BEGIN Document segment

Many are speculating a BIOS update will sove the issue - at this point I'm not powering down my computer (and I've disabled S3 sleep mode, since it will not wake up), and will either get a BIOS update that fixes the problem (in a reasonable timeframe), or will finally give up and go back to the guy that built it for me for a swap (or RMA it with Asus, if that's the best option - I've never had to do that before, and don't really want to spend the time rebuilding the computer, since I paid someone to do that for me).

I suggest doing a search in the Asus web site forums for MB P5K for further info - you'll see dozens, with various subtleties involved.

Cliff


----------



## linderman (May 20, 2005)

regardless how you wish to slice the pie; there is no 500 watt PSU that will run your system reliably for an extended period of time


try your system with a lesser power hungry video card as an aid to the process of elimination


dont forget; the 8800gt is a really hot bugger, if you dont have really good case air flow your PSU is going to be inhaling some very hot intake air :4-thatsba


remember; a PSU gets its "fresh" air from inside the computer case

the hotter a PSU gets, the less capable it becomes

the cd drives and hard drives consume their most power during the initialization phase at start up


----------



## dai (Jul 2, 2004)

END Document segment
BEGIN Supplied data

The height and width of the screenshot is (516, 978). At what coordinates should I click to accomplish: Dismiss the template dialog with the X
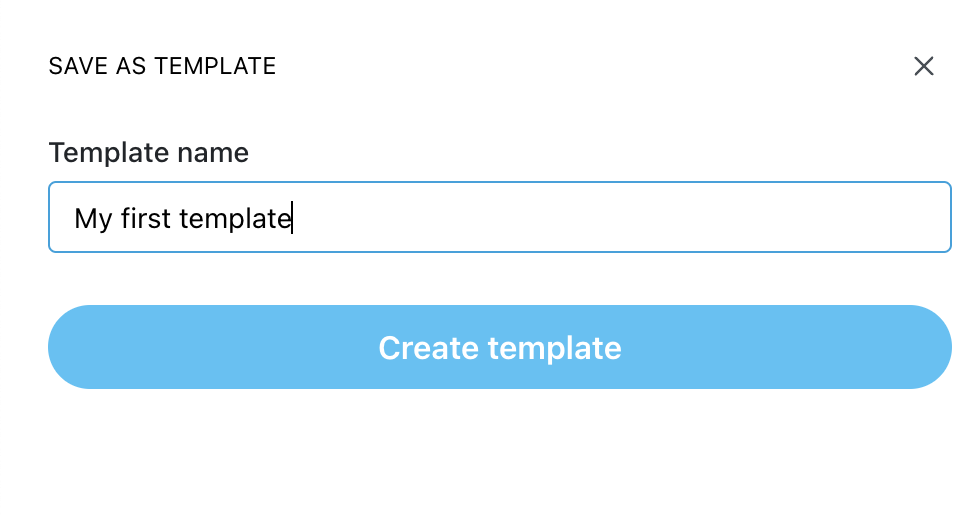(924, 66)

END Supplied data
BEGIN Supplied data

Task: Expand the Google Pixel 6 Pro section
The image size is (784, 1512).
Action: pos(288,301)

END Supplied data

## [Exercise description]
Continue the forum thread about the Asus P5K build and its power supply, starting with the post under the last header shown.

## [Written answer]
it depends on the quality of the psu's they have been trying,most seem to fall into the trap that a $20-60 700w psu is the same as a $200 one
i am running a p5k e6750 7600gs water cooling 4 h/d's 3dvdrw drives 4g ram
with a silverstone 650w
with no problems at all
when everything is firing up but no screen it is a fair indication that the cause is a crappy or underpowered psu


----------



## linderman (May 20, 2005)

I have not seen any such issues with the three P5k's I have sold either


two of them are 8800Gt and the other an sli 7950 gtx


all are running great with the thermaltake toughpower 750's power supply units in all three


----------



## speedster123 (Oct 18, 2006)

i agree
the toughpower 750 and the 650 trio / silverstone can handle quite a steady and pro- longed load.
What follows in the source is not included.